→ Document text:
-- Start --

First Time Cycling in the Mountains – Top Ten Tips

First Time Cycling in the Mountains – Top Ten Tips

If you haven’t cycled in the mountains before it can be a daunting prospect. But the flip side is that making the leap opens up a whole new world of cycling, that we are sure you will love. To help you kickstart the process we have pulled together our top ten tips from guides and guests, to make sure your first time cycling in the mountains is amazing.

This isn’t the place for us to go into exhaustive detail about training plans and sessions, however we have included some useful guiding principals and links to better resources.

Of course, it’s not possible to cover everything, so if you think we have missed something off, please let us know by commenting on the post below!

-- End --

→ Extracted records:
-- Start --

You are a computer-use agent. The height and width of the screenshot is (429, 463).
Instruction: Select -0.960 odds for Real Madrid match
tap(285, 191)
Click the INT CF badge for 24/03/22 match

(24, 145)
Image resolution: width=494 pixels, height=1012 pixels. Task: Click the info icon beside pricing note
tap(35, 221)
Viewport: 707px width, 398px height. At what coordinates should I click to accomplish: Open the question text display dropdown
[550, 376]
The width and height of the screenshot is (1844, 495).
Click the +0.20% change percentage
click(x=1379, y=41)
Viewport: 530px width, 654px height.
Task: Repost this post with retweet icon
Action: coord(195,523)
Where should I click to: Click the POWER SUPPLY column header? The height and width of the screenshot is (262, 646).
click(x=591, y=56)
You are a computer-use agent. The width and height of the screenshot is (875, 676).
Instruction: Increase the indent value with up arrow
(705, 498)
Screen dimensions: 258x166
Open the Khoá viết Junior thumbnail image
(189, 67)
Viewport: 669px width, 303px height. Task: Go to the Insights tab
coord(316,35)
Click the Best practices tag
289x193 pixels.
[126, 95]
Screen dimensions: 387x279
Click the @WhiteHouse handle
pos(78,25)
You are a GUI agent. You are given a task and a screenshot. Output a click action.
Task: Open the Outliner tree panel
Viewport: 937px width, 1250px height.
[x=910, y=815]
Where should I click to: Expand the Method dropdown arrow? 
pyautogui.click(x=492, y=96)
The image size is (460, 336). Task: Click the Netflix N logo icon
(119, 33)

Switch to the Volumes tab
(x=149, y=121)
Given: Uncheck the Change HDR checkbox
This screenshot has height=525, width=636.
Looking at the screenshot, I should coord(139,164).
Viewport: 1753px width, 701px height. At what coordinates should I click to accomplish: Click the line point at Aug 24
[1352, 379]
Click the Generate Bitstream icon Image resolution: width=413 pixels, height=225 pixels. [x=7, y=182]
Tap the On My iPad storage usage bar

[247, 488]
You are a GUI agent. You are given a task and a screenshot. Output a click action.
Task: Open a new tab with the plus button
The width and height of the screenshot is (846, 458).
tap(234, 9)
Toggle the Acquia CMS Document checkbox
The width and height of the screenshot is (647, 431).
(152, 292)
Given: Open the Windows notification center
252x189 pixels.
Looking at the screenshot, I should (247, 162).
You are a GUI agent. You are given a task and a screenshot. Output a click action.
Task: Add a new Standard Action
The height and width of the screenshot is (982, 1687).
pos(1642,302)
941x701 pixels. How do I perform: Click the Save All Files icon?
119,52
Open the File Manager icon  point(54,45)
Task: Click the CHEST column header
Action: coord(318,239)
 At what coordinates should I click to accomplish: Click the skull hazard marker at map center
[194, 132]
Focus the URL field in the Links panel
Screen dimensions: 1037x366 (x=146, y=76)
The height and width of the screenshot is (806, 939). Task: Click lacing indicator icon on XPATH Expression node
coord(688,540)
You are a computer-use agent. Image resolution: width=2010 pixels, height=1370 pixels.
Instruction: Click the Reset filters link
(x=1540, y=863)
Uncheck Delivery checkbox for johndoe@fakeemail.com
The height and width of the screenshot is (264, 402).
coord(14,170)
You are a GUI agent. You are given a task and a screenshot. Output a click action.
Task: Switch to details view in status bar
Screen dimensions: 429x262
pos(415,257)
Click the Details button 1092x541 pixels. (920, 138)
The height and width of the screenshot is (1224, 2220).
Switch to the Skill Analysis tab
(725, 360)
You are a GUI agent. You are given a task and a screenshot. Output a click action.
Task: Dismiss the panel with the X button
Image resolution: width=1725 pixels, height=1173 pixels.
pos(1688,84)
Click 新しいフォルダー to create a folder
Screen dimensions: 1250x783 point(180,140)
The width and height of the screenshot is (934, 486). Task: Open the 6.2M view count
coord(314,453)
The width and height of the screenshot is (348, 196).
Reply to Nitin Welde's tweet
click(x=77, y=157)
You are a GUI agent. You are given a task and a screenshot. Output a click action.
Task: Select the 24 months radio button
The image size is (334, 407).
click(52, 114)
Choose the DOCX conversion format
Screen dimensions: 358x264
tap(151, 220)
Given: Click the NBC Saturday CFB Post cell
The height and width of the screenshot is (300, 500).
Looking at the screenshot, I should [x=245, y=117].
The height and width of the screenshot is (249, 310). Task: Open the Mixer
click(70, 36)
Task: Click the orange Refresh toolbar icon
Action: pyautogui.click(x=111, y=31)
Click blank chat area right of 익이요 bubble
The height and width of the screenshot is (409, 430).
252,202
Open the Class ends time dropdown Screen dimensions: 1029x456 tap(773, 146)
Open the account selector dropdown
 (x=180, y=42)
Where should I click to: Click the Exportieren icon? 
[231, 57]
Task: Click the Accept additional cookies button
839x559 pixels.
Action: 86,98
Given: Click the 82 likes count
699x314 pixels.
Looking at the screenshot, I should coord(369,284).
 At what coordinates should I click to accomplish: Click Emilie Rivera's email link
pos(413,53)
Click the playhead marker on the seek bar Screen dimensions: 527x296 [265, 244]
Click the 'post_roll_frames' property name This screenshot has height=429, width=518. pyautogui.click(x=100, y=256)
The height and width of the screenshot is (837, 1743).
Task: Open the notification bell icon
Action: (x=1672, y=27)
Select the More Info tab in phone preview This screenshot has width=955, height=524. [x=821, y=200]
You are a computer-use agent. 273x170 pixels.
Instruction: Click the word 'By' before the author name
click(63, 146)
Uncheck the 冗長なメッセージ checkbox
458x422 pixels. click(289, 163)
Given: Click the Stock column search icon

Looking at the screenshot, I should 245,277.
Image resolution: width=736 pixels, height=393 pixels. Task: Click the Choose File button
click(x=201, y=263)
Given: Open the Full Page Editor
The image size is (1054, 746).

-- End --

→ Exercise 1: In the mountain cycling tips text, who are the top ten tips gathered from?
→ Exercise 2: Reproduce the passage from the mountain cycling tips text, starting at the words "This isn’t the" and stopping after "to better resources.".

→ Response 1: Guides and guests.

→ Response 2:
This isn’t the place for us to go into exhaustive detail about training plans and sessions, however we have included some useful guiding principals and links to better resources.